### PROBLEM REQUIREMENTS
Line count for "menu": say how many lines of the data contain it, with no other text.

### RECORDS FOR THE TASK
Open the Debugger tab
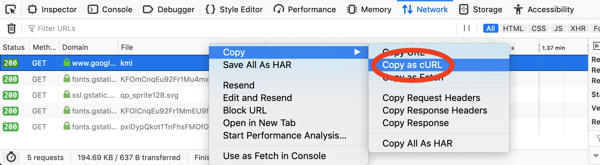 pos(169,10)
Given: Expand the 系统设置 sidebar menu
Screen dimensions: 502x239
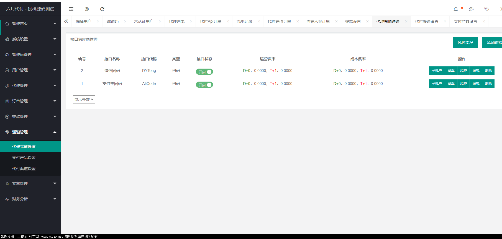Looking at the screenshot, I should click(30, 39).
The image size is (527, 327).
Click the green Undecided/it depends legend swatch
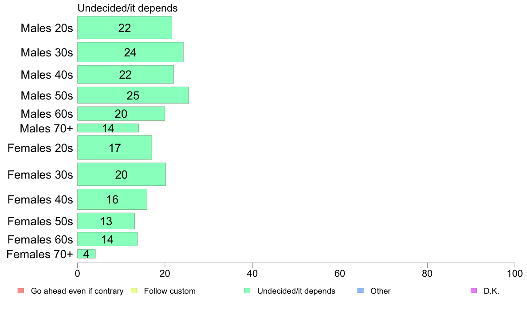point(247,291)
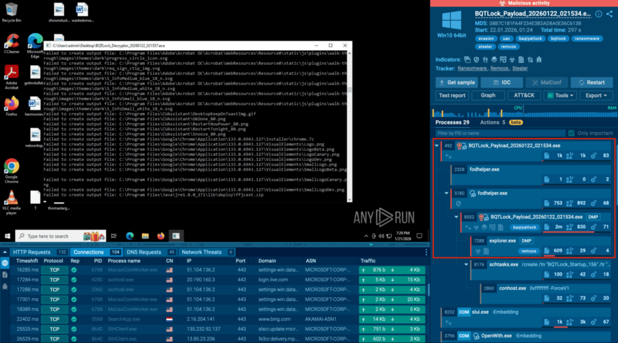Click the Get sample button
The height and width of the screenshot is (343, 618).
point(457,83)
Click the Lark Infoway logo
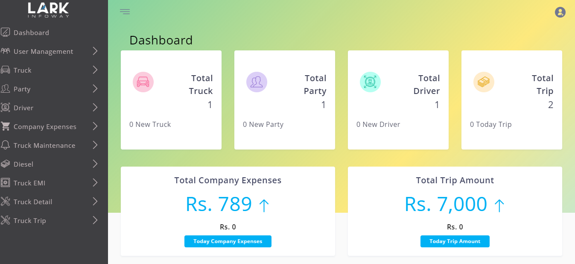Image resolution: width=575 pixels, height=264 pixels. click(x=49, y=10)
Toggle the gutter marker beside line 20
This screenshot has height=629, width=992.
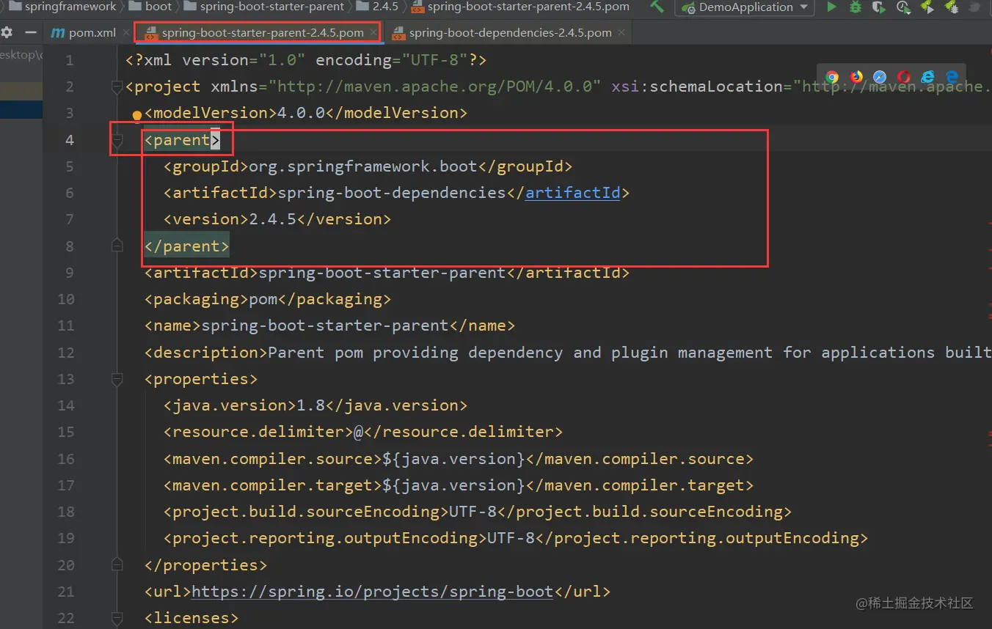pyautogui.click(x=117, y=564)
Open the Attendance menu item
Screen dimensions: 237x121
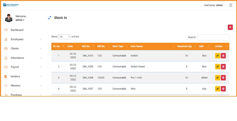pos(17,58)
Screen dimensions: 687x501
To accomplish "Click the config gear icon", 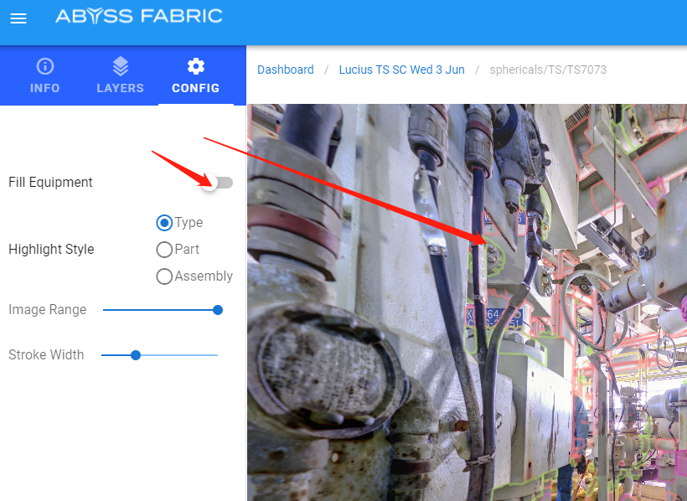I will click(x=195, y=66).
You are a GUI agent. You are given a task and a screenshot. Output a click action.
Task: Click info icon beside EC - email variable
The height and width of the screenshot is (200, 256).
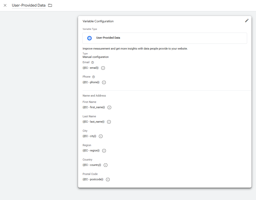[103, 68]
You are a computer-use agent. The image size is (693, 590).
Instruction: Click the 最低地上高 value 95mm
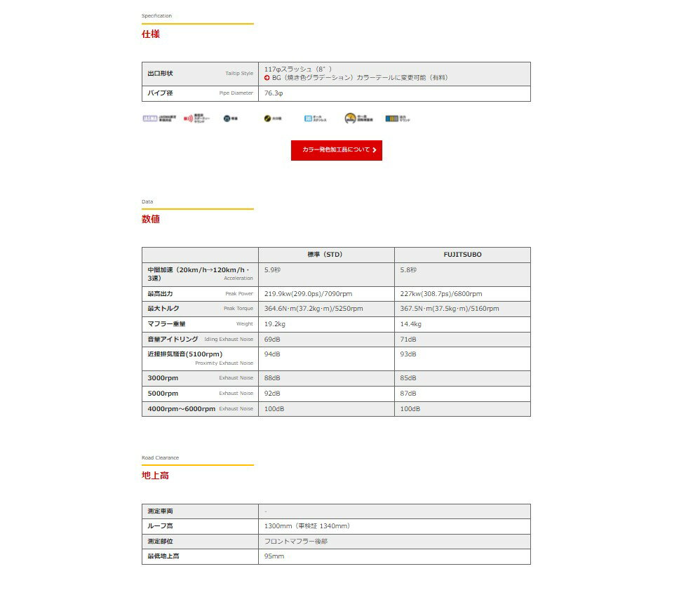[274, 556]
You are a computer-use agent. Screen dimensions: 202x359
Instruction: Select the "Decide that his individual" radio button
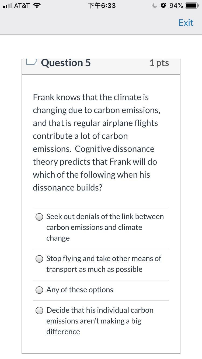click(x=40, y=311)
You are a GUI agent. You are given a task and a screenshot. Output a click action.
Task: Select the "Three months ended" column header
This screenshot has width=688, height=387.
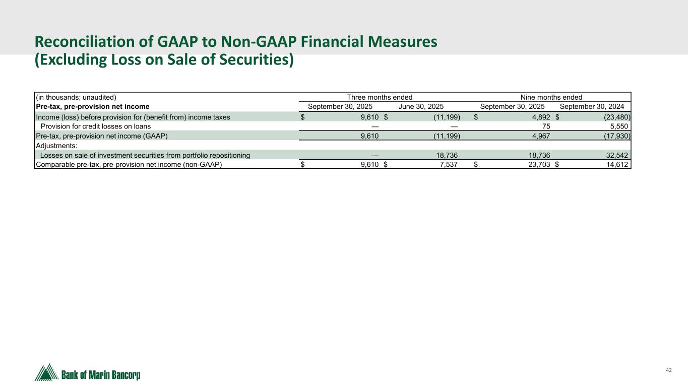[380, 97]
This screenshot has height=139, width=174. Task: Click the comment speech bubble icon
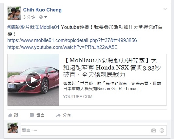pyautogui.click(x=32, y=115)
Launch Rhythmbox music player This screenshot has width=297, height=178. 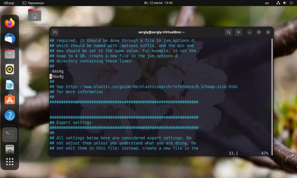[10, 69]
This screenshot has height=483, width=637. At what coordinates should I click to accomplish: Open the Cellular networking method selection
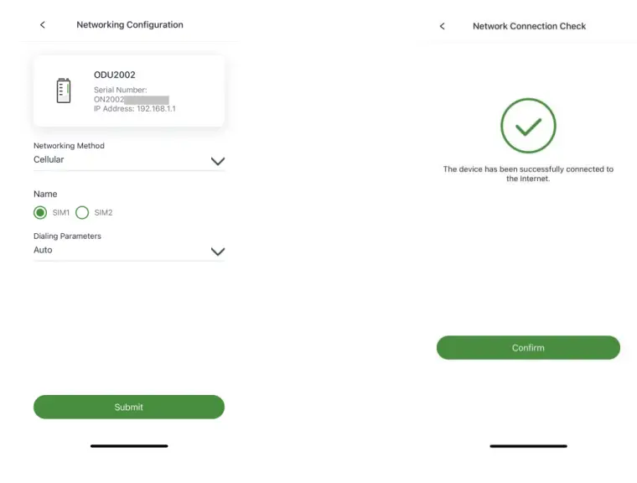click(49, 159)
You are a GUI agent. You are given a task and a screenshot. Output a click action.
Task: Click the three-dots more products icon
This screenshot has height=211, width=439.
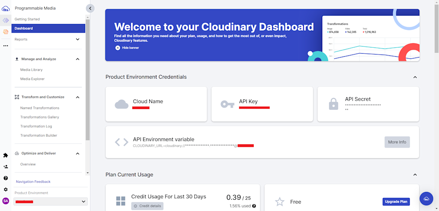(6, 46)
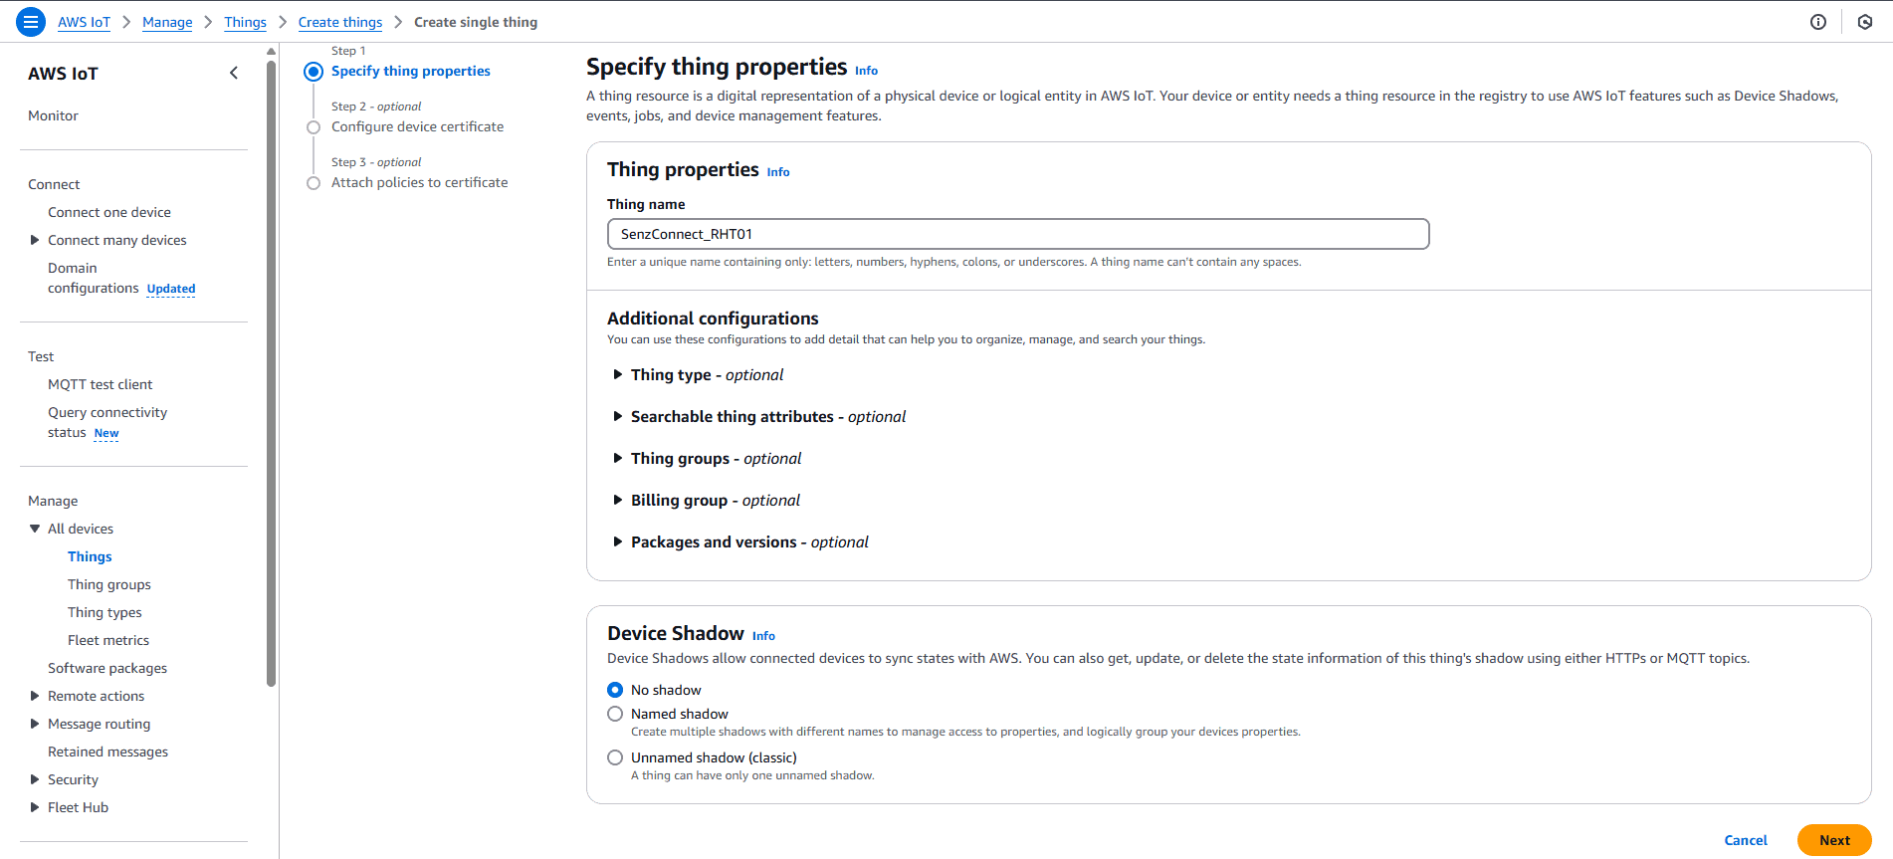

### TASK SOLUTION
2